Should you have any issues with colleagues, managers or the organisation itself, Young recommends saving any comments for the exit interview. "We run them to find out the real reason people are leaving," he said. "But do not be confrontational."
If you are not leaving of your own accord, the temptation to misbehave is even greater. When companies decide to outsource their IT departments it can have serious repercussions on morale and professionalism.
Cooper said that in this scenario, IT people need to concentrate on their next career move, rather than getting even. "If you are going to be outsourced there is no point trying to fight it. Outsourcing is astronomical in IT now, so you have to think about what you are going to do with your skills and talents, rather than getting angry."
But sometimes people simply do not care what others think and see the last few days as a time for exacting revenge. "I have seen people settle old scores," said Andy Levicki, IT manager at Saab. "At one company I used to work for, I remember one person completing a lot of subscriptions for pornographic websites and giving the e-mail address of somebody he did not like.
"He had to go to the e-mail administrator and ask to change his e-mail address in the end. Another guy started leaving little time bombs on the computer network. He was the e-mail administrator and he set a program to run a month or so after he left. He programmed it so that the systems would reboot at a certain time and the program took effect when they rebooted. We could not get it going again for about a day. He had a big argument with someone before he left and that might be why he did it."
IT professionals are in a powerful situation. They have critical, company-wide tools in their hands with the potential to wreak havoc. "You can deliberately compromise a system and the change will not necessarily be noticed immediately," said Levicki. "Fortunately, it is not very common, but it does sometimes happen when people are really riled."
If you do cause serious damage to a company's ability to perform, and your previous employer can trace it to you, they could hold you liable.
Even if you do get off scot-free, people will not be impressed. Pranks like this are rarely funny for those left behind who deal with the aftermath and what you think was only a harmless jape could cause a huge amount of problems for former colleagues.
This is partly why some employers grant "gardening leave" to outgoing staff. Gardening leave is when you work your notice and continue drawing your salary, but do not have to go into work. Employers are most likely to grant gardening leave to IT professionals who are party to sensitive company information or are moving to a competitor.
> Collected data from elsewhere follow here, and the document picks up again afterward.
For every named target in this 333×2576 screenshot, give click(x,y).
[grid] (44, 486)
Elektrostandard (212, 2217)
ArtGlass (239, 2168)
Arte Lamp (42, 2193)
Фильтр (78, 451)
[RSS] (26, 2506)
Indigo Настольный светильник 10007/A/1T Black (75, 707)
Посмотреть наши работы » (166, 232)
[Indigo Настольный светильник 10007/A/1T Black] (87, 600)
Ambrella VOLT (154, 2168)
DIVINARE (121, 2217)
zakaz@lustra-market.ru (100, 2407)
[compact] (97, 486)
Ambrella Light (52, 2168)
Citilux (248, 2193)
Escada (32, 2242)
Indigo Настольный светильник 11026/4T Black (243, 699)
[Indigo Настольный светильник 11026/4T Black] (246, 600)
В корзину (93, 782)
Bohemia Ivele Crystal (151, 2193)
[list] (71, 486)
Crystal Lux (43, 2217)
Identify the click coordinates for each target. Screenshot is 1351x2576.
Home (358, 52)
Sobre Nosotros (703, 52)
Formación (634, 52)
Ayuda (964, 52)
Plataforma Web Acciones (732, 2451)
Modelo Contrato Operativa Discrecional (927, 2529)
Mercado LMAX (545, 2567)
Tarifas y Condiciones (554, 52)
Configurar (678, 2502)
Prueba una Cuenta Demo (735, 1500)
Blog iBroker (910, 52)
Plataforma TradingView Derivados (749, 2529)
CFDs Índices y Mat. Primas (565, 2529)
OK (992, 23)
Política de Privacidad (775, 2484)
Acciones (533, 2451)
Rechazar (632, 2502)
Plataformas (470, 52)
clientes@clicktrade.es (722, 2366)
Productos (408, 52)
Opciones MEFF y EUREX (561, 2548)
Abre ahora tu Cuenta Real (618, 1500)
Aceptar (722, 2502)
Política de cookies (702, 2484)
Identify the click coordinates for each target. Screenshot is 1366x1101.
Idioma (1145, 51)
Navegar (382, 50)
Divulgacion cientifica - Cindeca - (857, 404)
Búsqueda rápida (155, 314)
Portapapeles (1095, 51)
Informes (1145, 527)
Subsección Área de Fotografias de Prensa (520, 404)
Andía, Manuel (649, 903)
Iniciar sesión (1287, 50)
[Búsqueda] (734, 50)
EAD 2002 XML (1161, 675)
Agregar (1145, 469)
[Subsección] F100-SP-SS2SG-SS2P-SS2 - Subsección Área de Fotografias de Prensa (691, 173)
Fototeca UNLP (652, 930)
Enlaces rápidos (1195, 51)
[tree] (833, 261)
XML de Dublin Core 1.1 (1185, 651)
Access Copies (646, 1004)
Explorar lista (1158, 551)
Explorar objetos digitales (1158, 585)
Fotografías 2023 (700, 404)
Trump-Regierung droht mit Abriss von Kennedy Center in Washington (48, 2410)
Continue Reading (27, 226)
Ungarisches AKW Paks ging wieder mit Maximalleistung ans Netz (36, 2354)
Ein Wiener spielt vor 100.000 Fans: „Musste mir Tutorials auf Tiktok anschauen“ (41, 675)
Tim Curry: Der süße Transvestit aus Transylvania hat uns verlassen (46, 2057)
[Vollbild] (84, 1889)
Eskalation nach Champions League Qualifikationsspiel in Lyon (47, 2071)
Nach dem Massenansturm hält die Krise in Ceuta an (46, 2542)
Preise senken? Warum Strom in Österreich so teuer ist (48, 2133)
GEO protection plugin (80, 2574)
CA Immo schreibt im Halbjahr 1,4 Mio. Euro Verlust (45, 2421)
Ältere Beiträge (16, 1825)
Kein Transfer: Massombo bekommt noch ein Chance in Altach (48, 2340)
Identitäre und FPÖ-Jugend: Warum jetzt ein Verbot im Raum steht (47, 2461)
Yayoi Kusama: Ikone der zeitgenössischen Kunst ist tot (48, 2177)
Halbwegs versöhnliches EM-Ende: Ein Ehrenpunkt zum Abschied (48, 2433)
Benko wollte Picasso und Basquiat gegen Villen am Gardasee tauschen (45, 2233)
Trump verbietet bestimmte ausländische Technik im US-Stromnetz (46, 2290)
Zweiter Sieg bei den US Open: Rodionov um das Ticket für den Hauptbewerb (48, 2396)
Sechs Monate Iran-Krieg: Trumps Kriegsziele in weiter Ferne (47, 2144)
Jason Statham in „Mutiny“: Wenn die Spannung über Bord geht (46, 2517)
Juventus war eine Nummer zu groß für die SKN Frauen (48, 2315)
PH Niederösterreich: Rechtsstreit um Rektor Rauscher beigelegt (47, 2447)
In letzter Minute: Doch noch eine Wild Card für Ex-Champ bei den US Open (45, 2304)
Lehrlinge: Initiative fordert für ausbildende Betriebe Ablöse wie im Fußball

If this is your lucky lot, there is nothing to worry about - kick back, enjoy what is basically a paid holiday, and put any grievances about your former company behind you.
What not to do
- Settle old scores with colleagues
- Deliberately compromise the company's IT systems
- Badmouth the company or colleagues
- Tell your boss you think he/she is incompetent
- Steal office equipment
- Pull lots of sickies
- Take three-hour lunches down the pub when everyone else is slogging their guts out.